Carême 2023

entrer dans le silence sacré de l’intériorité

L'épreuve du Christ au désert nous rappelle l'importance du combat spirituel et la nécessité de descendre «au fond de l'âme», explique le père passioniste Philippe Plet, recteur du sanctuaire Notre-Dame du Cros dans le diocèse de Carcassonne.
40 jours de jeûne, d’épreuve, retiré du monde. Tenté par le diable, servi par les anges. Après son baptême, Jésus est poussé au désert par l'Esprit saint.

Quelle est la relation du Christ au désert ?
Dans sa première épître, saint Jean explicite ces trois tentations par trois convoitises : la convoitise de la chair, celle des yeux, et l’orgueil de la vie.
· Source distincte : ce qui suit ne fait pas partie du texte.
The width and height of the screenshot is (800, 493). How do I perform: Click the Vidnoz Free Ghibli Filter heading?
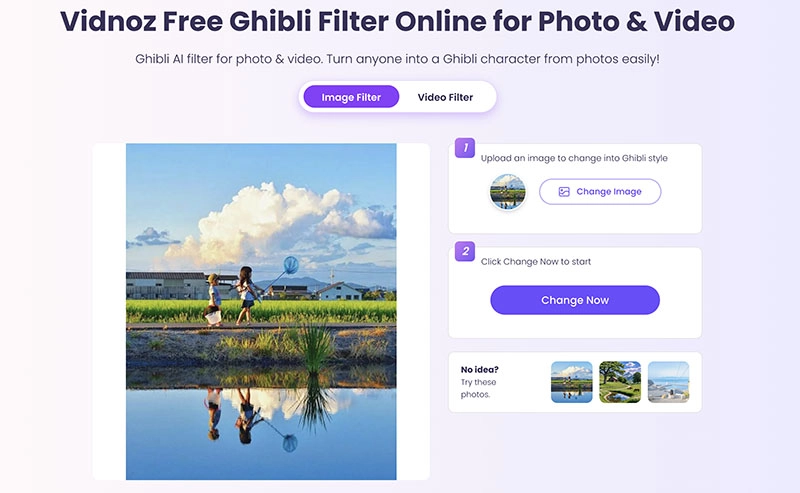coord(397,21)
Le désert, c’est-à-dire la nature humaine coupée de Dieu, devient un objet de rédemption par ces quarante jours passés par Jésus au désert, avant sa vie publique. Il a été poussé au désert par l’Esprit saint, nous disent les synoptiques. C’est l’Esprit saint qui veut que l’homme se retrouve en face de sa vérité. Le désert est le dénuement.

Comment définir le désert du Carême, que nous enseigne-t-il en dehors des tentations ?
Le désert a plusieurs facettes. Il est à la fois un lieu de purification, d’illumination, et de maturation, de croissance et de contemplation ; d’approfondissement et de prière. L’étymologie hébreu du terme désert, Midebar, peut se lire aussi en deux mots, min-dabar. Dabar signifie la parole, et le min marque l’éloignement, «loin de», «sortir de». Nous pourrions de ce fait traduire le désert de deux façons: une absence de parole, hors de la parole, loin de la parole, à savoir le désert physique et matériel, sans homme; et en même temps, le min pourrait se traduire en un sens positif «d'au-delà», «par-delà» la parole, révélant une transcendance. 

Comment se retirer, en silence, en intériorité, solitude, dans un monde qui semble pareil à un désert bruyant, saturé, futile ?
C’est une question que les compagnons de saint Paul de la Croix, fondateur de la congrégation passioniste à laquelle j’appartiens, lui posait souvent. Saint Paul de la Croix leur répondait qu’il n’était pas la peine d’aller dans la Thébaïde, en Égypte, mais qu'il suffisait de se retirer dans sa chambre et de rentrer dans le désert sacré. C’est l’intériorité que symbolise le désert. Il faut donc détourner notre oreille du monde, en effet bruyant comme l’Égypte de l’Ancien Testament, faire comme Moïse et fuir l’Égypte. Pour cela, il faut descendre dans notre cœur, le fond de l’âme. Cette descente est un apprentissage. Lorsqu’on prie, le but est d’entrer dans le silence sacré de l’intériorité, ce désert divin qu’est notre intériorité. Prendre conscience de sa pauvreté créaturale et poser un acte d’abandon et d’espérance en Dieu. L’intériorité, l’âme est bien évidemment l’objet du salut. Faire taire nos convoitises, nos appétits, en tout cas les limiter, est un exercice pour entrer dans ce silence intérieur.